Password-Authenticated TLS via OPAQUE and Post-Handshake Authentication
Abstract
OPAQUE is an Asymmetric Password-Authenticated Key Exchange (aPAKE) protocol being standardized by the IETF (Internet Engineering Task Force) as a more secure alternative to the traditional “password-over-TLS" mechanism prevalent in current practice. OPAQUE defends against a variety of vulnerabilities of passwordover- TLS by dispensing with reliance on PKI and TLS security, and ensuring that the password is never visible to servers or anyone other than the client machine where the password is entered. In order to facilitate the use of OPAQUE in practice, integration of OPAQUE with TLS is needed. A main proposal for standardizing such integration uses the Exported Authenticators (TLS-EA) mechanism of TLS 1.3 that supports post-handshake authentication, and allows for a smooth composition with OPAQUE. We refer to this composition as TLS-OPAQUE and present a detailed security analysis for it in the Universal Composability (UC) framework. Our treatment is more general and it includes the formalization of components that are needed in the analysis of TLS-EA but are of wider applicability as they are used in many protocols in practice.
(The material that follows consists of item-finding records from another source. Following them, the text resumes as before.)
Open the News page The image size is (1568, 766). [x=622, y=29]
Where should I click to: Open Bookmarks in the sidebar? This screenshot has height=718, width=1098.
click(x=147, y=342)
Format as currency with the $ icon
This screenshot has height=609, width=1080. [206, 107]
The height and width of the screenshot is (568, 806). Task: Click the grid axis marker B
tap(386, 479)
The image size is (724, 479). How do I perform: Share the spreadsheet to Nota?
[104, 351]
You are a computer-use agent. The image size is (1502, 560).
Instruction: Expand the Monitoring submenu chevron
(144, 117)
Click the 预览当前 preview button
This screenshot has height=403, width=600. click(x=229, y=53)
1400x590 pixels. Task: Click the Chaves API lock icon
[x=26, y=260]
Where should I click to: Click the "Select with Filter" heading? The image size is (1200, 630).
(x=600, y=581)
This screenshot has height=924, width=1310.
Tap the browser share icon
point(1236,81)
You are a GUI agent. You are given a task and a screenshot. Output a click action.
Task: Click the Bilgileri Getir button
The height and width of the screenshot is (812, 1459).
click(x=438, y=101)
Specifically, we provide formalizations in the UC model of the notions of post-handshake authentication and channel binding. The latter, in particular, has been hard to implement securely in practice, resulting in multiple protocol failures, including major attacks against prior versions of TLS. Ours is the first treatment of these notions in a computational model with composability guarantees. We complement the theoretical work with a detailed discussion of practical considerations for the use and deployment of TLSOPAQUE in real-world settings and applications.